Рассказывая об отношении Толстого к чеховской «Душечке», мы уже приводили запись из его дневника, в которой главными человеческими характерами были названы Дон Кихот, Гамлет, Горацио, Санчо Панса и Душечка. Толстого привлекала возможность определить несколько самых основных, самых всеобщих типов людей. «...Мне как-то за последнее время особенно уяснились большие линии характеров, — говорил Толстой уже на склоне лет, — не то что Плюшкин и Собакевич, — это более внешние, мелкие подразделения, — а мне как-то уяснились целые категории характеров. Как в шахматы всякая фигура имеет свои, только ей свойственные способы ходов, так мне уяснились таких восемь или десять человеческих характеров»9.
Эти «большие линии характеров», целые их категории мы и имели в виду, когда говорили о различных типах: живой, «инстинктивной» жизни, натужной добродетели, «мертвой» жизни, самоуверенности, ищущей мысли, духовной несамостоятельности, схоластической, «мертвой» мысли и т. п.

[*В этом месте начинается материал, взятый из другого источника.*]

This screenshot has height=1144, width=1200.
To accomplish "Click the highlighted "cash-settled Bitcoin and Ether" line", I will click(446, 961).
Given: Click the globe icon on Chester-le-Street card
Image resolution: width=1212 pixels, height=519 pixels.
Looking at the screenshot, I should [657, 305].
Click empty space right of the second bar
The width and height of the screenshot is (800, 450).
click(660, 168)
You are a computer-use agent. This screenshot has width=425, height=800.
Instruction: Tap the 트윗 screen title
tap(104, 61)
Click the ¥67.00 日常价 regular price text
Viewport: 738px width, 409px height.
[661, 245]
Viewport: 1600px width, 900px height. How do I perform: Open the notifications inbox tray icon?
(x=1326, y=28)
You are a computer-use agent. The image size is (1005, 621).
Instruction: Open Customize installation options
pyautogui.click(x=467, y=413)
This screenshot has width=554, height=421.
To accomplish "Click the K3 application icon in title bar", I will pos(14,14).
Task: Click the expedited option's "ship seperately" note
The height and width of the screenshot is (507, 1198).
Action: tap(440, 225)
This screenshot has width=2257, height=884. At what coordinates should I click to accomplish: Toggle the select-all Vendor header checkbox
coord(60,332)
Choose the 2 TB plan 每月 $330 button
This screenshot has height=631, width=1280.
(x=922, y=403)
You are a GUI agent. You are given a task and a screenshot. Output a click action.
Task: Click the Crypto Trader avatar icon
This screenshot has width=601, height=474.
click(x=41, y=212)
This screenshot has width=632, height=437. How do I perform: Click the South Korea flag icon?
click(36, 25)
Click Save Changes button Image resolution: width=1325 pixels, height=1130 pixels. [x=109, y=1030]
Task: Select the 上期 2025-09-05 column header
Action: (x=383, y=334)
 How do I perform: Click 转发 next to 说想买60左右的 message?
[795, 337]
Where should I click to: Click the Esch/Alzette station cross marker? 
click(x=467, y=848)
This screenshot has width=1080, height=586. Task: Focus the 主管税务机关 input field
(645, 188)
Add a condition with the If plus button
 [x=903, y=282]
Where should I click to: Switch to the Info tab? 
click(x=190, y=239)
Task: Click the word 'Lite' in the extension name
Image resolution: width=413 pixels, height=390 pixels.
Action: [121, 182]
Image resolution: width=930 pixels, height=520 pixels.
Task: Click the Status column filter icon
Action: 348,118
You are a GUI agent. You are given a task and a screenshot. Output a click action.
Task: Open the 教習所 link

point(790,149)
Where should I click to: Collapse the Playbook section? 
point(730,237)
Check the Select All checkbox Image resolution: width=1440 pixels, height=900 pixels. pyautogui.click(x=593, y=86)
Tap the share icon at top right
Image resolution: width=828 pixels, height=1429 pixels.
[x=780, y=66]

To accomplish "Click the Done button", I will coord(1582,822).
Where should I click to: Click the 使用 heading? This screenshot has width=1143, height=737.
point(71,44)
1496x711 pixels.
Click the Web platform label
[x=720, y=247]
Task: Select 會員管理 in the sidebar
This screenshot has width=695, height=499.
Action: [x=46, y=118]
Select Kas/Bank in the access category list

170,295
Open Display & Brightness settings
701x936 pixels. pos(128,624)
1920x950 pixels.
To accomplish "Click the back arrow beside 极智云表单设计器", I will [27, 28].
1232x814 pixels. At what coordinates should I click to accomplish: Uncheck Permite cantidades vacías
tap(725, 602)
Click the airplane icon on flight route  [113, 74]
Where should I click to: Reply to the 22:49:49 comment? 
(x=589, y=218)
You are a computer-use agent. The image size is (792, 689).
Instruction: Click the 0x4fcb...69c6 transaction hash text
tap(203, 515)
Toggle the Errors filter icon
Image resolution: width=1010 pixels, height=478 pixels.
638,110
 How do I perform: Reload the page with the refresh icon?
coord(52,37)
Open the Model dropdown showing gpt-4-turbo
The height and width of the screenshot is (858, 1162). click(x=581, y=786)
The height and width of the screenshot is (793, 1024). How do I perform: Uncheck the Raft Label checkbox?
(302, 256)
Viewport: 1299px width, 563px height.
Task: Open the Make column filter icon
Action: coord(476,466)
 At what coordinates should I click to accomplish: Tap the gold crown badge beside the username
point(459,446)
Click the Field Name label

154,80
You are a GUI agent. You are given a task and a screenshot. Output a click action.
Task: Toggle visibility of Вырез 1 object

Разнообразие индивидуальных черт в человеческих характерах бесконечно увеличилось, категория же типичного словно укрупнилась, вобрав в себя главные возможности отношения человека к Жизни и духовной деятельности, как бы несходно они ни проявлялись в людях различного общественного положения.
* * *
Итак, жизнь и мысль, живая непосредственность и искушенное познание — вот что в первую очередь пытается «сцеплять», «сопрягать» Толстой, вот что является главной проблемой или, говоря словами Белинского, пафосом его творчества.
Слишком общее в такой форме определение приобретет реальную плоть, когда мы вспомним, что ищущая мысль была для Толстого свойством отдельных передовых дворян-интеллигентов, а непосредственная жизнь полнее всего выражалась в народной крестьянской массе, и потому проблема «сопряжения жизни и мысли» вырастала обычно в сюжете толстовских произведений в изображение пути героя к народу, преодоления сословной ограниченности и эгоизма человеком беспокойной души в его стремлении слиться с народной правдой. В самом понимании этой «народной правды» проявились и реакционные тенденции, но главный толчок духовным исканиям Безухова, Левина, Нехлюдова дало все возраставшее отрицание писателем классовых и сословных привилегий.
Может быть, наиболее характерен и, во всяком случае, наименее обременен узостью «толстовских» догм путь главных героев «Войны и мира».
Уже в салоне Анны Павловны Шерер, среди всех этих «сервированных» хозяйкой к званому вечеру виконтов и аббатов с их заученными разговорами и безжизненными масками лиц, простая человеческая, полная дружелюбия улыбка, какою обмениваются, встретившись, Андрей Болконский и Пьер, словно выдвигает сразу этих двух героев из ничтожной светской толпы, заставляет нас вверить им свое сочувствие и симпатию. В Пьере привлекает его простота, добродушие, в Андрее — тонкий скептицизм человека, который знает до последней черточки и всей душою презирает внешний порядок жизни своего круга.
Но если не считать смутного недовольства окружающим, во взглядах героев на жизнь мало сложившегося, определенного. Пьер с его бесхарактерностью, несмотря на данное Болконскому честное слово, тут же готов вернуться к кутежам и разгулу в компании Долохова. Глубокая внутренняя правдивость не спасает его от фальшивого «Je vous aime», и эта минута слабости долго мстит ему потом всей лживостью и пустотой жизни с Элен.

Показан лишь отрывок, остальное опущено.